Le garçon, entendu à son tour, avait révélé que Ismaila Diallo a, par trois fois, abusé de lui sexuellement. Il précisait que l'accusé, à chaque fois qu'il le croisait dans la rue, le conduisait dans un bâtiment en construction où il le déshabillait avant de le sodomiser. Alpagué, il n’a pas cherché à nier. Ismaila Diallo déclarait même qu'il est habitué des faits. Pour sa défense, il avait confié aux enquêteurs avoir été violé dans son daara par son maître-coranique.
Les aveux terribles de Ismaïla Diallo
Devant le juge d'instruction, il a encore été plus prolixe. Il soutenait non seulement avoir une fois sodomisé le mineur, mais confiait que ses parents sont au courant de ses penchants sexuels. Il révèle leur avoir même demandé de lui trouver une épouse pour qu'il puisse arrêter. Placé sous mandat de dépôt le 26 juillet 2021, l'accusé âgé aujourd'hui de 24 ans a été jugé avant-hier, mardi 10 mars 2026.
À la barre du tribunal, il a balayé tous les aveux qu'il avait faits à la police et devant le magistrat instructeur. Il a expliqué au tribunal que le jour des faits, c'est le mineur qui l'a rejoint après l'école à son commerce vers 17h avant de l'inviter à avoir des rapports sexuels. Le prévenu de poursuivre que c’est quand il se déshabillait pour passer à l'acte qu'il a été surpris dans cette maison en chantier. "On n’a pas pu le faire finalement car on a été surpris juste après qu'on s'est déshabillé", a-t-il prétexté.
L’avocat du prévenu évoque la clause de conscience et ‘’s’en lave les mains’’
Le procureur, parlant de gravité des faits du fait de la minorité de la victime, a requis contre Ismaila Diallo la réclusion criminelle de 20 ans.

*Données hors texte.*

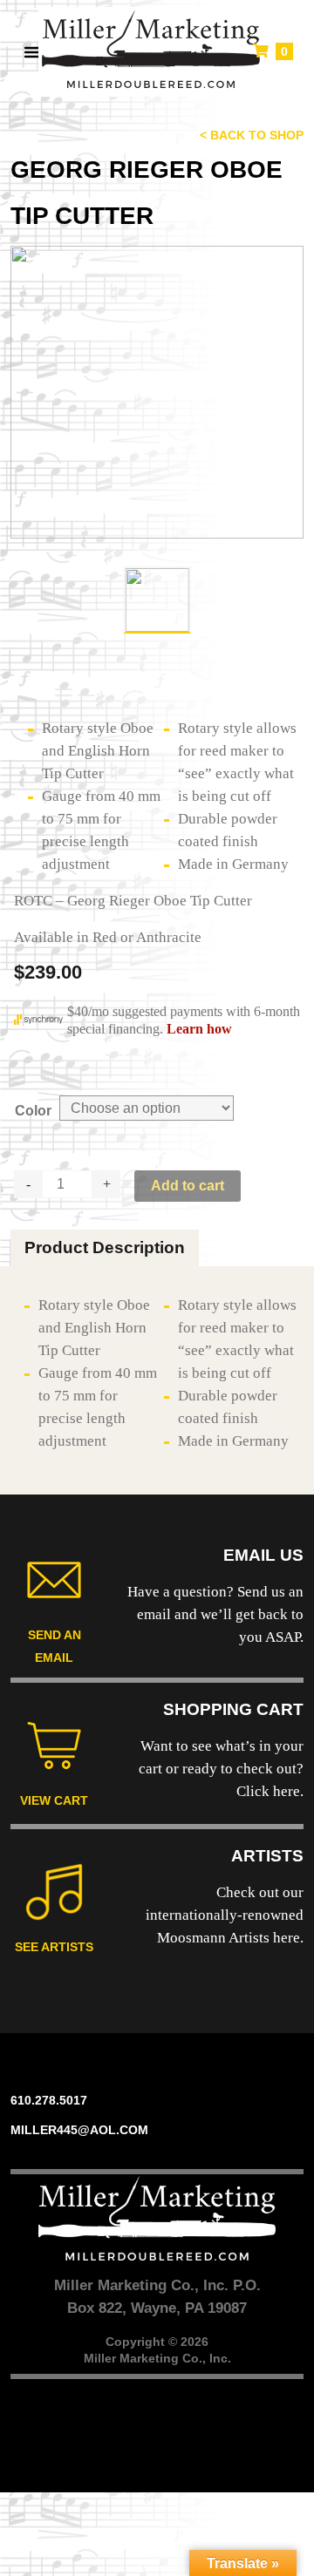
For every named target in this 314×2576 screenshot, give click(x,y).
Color (33, 1110)
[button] (24, 52)
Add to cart (187, 1185)
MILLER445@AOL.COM (79, 2130)
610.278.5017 (48, 2100)
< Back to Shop (252, 135)
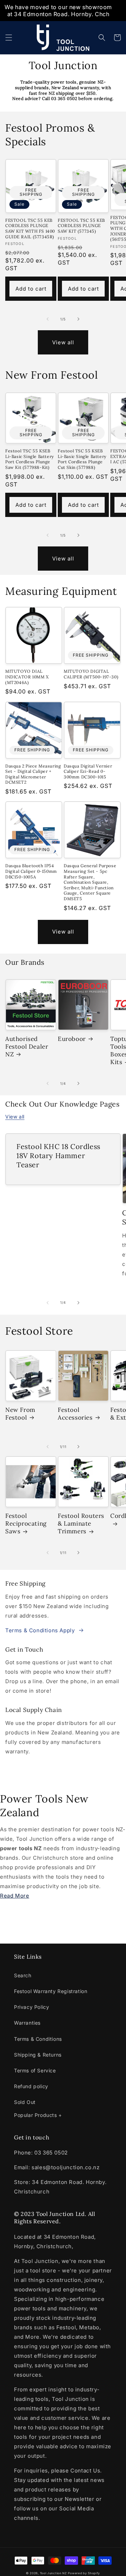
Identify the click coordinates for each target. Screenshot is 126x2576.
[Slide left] (47, 319)
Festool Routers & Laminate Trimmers (81, 1523)
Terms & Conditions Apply (40, 1630)
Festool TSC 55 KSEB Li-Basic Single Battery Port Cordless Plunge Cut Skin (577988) (82, 459)
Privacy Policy (31, 2007)
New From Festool (20, 1413)
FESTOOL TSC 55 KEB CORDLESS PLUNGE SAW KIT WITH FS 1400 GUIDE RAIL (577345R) (30, 228)
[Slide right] (78, 319)
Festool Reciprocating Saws (26, 1523)
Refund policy (31, 2086)
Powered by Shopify (84, 2573)
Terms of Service (35, 2070)
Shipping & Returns (38, 2055)
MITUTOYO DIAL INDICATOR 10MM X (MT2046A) (27, 677)
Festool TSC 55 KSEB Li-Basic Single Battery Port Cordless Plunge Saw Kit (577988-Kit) (29, 459)
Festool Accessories (75, 1413)
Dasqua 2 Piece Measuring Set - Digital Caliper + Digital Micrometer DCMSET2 (33, 774)
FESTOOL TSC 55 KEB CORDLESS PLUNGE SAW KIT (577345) (81, 226)
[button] (8, 37)
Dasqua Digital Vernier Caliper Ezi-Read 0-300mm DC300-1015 (88, 771)
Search (22, 1975)
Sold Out (25, 2102)
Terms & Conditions (38, 2039)
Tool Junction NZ (53, 2573)
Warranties (27, 2023)
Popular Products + (38, 2115)
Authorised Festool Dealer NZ (26, 1046)
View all (63, 342)
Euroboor (72, 1039)
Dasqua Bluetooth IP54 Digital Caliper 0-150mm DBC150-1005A (31, 871)
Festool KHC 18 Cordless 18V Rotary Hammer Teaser (58, 1155)
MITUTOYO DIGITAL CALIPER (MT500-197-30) (91, 674)
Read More (14, 1895)
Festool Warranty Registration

L'avocat de la défense, après avoir parlé du revirement de son client à la barre, a évoqué la clause de conscience avant de s'en remettre à la sagesse du tribunal pour ce qui est du sort de l'accusé. En l'absence de la victime et de son civilement responsable à l'audience, le tribunal a fixé le délibéré pour le 14 avril 2026.